Texto proporcionado |
※

La propia Nora difiere mucho de la idea que se ha transmitido de ella a través del habitual análisis feminista de la obra: en las primeras páginas se nos muestra, lo hemos apuntado ya, como una mujer caprichosa, derrochadora, dispuesta a lo que sea para conservar esa casa de muñecas en la que habita y que no solo no desprecia, sino que constituye su ideal de vida. Cercana, en cierto modo, a esas famosas del mundo del corazón que hoy se refieren a sí mismas como Barbies aceptando el término no como crítica, ¡sino como elogio!, si finalmente cambia es porque la mentira es demasiado grande y la casa acaba derrumbándosele encima.

Acaso la mejor metáfora de todo este oscuro y fascinante mundo subterráneo que repta bajo la apariencia de simple drama burgués de la obra esté en la elección que Ibsen hace de la tarantela para explicar la crisis de Nora: este baile italiano está relacionado con la creencia de que el veneno inyectado por la mordedura de una tarántula solo puede expulsarse mediante el sometimiento del cuerpo a un extremo agotamiento físico. El veneno de la mentira, esa araña negra y asquerosa, está devorando la vida de Nora; y para salvarla no tendrá otro remedio que, paradójicamente, destruirla ella misma.

Y es en esta destrucción de la propia vida donde late el verdadero secreto de la obra. Porque Casa de muñecas encierra un tema de inaudita modernidad que las interpretaciones convencionales tienden a sepultar, pese a que la importancia de la idea esté explícita en el propio título de la obra: no es que Nora sea una muñeca en manos de Torvald, es que ambos viven en la habitación de los juguetes, como niños que se resisten a crecer. Cuando se estudian los ritos de paso de las diversas culturas descubre uno que todos ellos llevan aparejado un signo, sea el que sea, que señala la imposibilidad de la vuelta atrás. No se puede detener el tiempo; no puede uno quedarse atrás, por más que lo intente. Con frecuencia, el signo aludido va hermanado con el dolor, sea este físico o psicológico. El que acompaña, por ejemplo, a un tatuaje, una circuncisión, un funeral. Es la capacidad de entender y asumir el dolor como parte de la existencia lo que va introduciendo al niño en el mundo adulto. Los cuentos que se nos narran en la infancia acaban invariablemente con un final feliz. Solo cuando vamos creciendo descubrimos que no siempre acaban bien las cosas; que a veces el héroe de la película muere. En su sobreprotección de Torvald, Nora ha contribuido a la infantilización de un carácter que ya era pueril de por sí. En su intento de evitar la confrontación, de esconder el problema, ha pretendido seguir siendo, también ella misma, una niña, la hija de papá, olvidando la lección que todos los padres del mundo dan a sus hijos: lo que no se aprende por las buenas acaba aprendiéndose por las malas. La auténtica genialidad de Ibsen consiste en haberse dado cuenta en época tan temprana de la catastrófica infantilización a la que inevitablemente conduce nuestra forma de vida, infantilización que es hoy todavía más visible que cuando se estrenó la obra hace más de cien años.

※

Datos mostrados |
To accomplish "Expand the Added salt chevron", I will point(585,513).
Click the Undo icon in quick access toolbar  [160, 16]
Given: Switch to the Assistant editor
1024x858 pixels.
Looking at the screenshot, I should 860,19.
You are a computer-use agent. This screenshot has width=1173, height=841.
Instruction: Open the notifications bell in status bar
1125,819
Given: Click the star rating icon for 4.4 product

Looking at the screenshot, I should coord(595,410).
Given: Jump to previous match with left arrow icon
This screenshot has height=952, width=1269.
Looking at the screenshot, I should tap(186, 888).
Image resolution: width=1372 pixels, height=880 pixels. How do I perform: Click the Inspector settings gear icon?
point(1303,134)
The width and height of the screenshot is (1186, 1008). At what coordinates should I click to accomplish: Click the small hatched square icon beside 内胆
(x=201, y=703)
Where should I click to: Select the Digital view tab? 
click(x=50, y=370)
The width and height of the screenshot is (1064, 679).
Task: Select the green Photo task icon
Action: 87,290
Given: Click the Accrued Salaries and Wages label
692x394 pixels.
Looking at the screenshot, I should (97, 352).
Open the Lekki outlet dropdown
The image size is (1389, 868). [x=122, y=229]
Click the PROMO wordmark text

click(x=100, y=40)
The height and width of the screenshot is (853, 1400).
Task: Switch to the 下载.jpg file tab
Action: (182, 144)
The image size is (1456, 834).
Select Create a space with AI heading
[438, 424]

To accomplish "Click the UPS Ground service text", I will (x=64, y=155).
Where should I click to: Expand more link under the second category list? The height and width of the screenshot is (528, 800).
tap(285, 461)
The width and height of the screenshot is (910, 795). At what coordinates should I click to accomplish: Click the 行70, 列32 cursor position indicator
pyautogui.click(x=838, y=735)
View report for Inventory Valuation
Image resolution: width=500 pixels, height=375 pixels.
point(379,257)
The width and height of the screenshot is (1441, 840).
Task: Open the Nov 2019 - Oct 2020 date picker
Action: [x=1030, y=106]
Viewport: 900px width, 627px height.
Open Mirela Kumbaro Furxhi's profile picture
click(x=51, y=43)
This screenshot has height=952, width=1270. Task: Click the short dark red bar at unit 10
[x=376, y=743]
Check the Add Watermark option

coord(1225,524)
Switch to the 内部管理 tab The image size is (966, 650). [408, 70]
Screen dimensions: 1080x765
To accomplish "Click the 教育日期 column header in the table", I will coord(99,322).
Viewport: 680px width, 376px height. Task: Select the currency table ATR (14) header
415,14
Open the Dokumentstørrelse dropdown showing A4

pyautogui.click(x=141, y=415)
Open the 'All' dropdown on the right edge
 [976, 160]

※

Tarea 1 | Cambia "derrochadora" por "despilfarradora" y reproduce el tramo del texto sobre Casa de muñecas que va desde "La propia Nora" hasta "acaba derrumbándosele encima.".
Tarea 2 | Retoma el texto sobre Casa de muñecas y prolóngalo a partir de su última oración.
Las entradas proceden de una fuente distinta.

Respuesta 1 |
La propia Nora difiere mucho de la idea que se ha transmitido de ella a través del habitual análisis feminista de la obra: en las primeras páginas se nos muestra, lo hemos apuntado ya, como una mujer caprichosa, despilfarradora, dispuesta a lo que sea para conservar esa casa de muñecas en la que habita y que no solo no desprecia, sino que constituye su ideal de vida. Cercana, en cierto modo, a esas famosas del mundo del corazón que hoy se refieren a sí mismas como Barbies aceptando el término no como crítica, ¡sino como elogio!, si finalmente cambia es porque la mentira es demasiado grande y la casa acaba derrumbándosele encima.

Respuesta 2 |
Solness, el constructor, escrita en 1892, ahonda aún más en esa atormentada exploración del alma que define la dramaturgia ibseniana. Adelantemos que su estreno fue un fracaso absoluto, la prueba, para los críticos, de que el viejo maestro estaba perdiendo, con la vejez, su toque de oro. Y sin embargo se trata de una obra maestra absoluta, un texto titánico, y seguramente uno de los más personales jamás escritos por Ibsen.

Hemos aludido ya a la rapaz costumbre ibseniana de basar los protagonistas de sus obras en personas reales cercanas al autor. Aquí, el noruego se toma por fin como modelo a sí mismo en un ejercicio autobiográfico que resulta estremecedor y que tendrá continuidad en su obra final, la prodigiosa Cuando resucitemos. William Archer, el paladín de Ibsen en el teatro inglés, sugiere que los sucesivos edificios construidos por Solness en la ficción equivalen a las propias etapas como escritor del noruego. Y por más que esto suene a ese tipo de interpretación psicologista que tanto gusta en el mundo anglosajón, resulta que es cierto. Ibsen comparte con Solness la edad, el miedo a las alturas, el carácter irritable, altanero y solitario, la desconfianza, los inesperados golpes de ternura, el distanciamiento de su esposa, la atracción por las jovencitas, incluso la afición por la arquitectura, arte que con frecuencia comparaba, y muy acertadamente, con el de la escritura dramática. Recordemos, finalmente, que Solness, el constructor fue la primera obra escrita por Ibsen tras su regreso a Noruega después de veintisiete años de exilio.

Knut Hamsun dijo de Ibsen que era un «escéptico con tendencia al enigma»[4] y esta interesante definición nos sirve no solo para entender la obra sino también para comprender por qué fue tan mal recibida. Como hemos dicho, Ibsen aborrece la afectación simbolista y se considera a sí mismo apegado a la realidad: «Lo que yo dibujo es gente real, seres vivos. (…) A menudo he caminado junto a Hedda Gabler bajo los soportales de Múnich».[5] Pero su observación de la realidad es tan profunda, tan minuciosa, que, como un microscopio, llega allí donde la vista normal no percibe nada y desvela universos alucinantes. Solness, el constructor pasa tranquila, insolentemente, de lo cotidiano a lo fantasmagórico sin mayores explicaciones. Ibsen se las arregla para adentrarse al mismo tiempo en el naturalismo (el escéptico) y el simbolismo (el enigma) sin rendirse nunca definitivamente a ninguna de las dos etiquetas. Esta ambigüedad sin duda perturbó a los críticos de la época, y es también la responsable de que la obra siga siendo hoy en España un texto casi secreto, de culto.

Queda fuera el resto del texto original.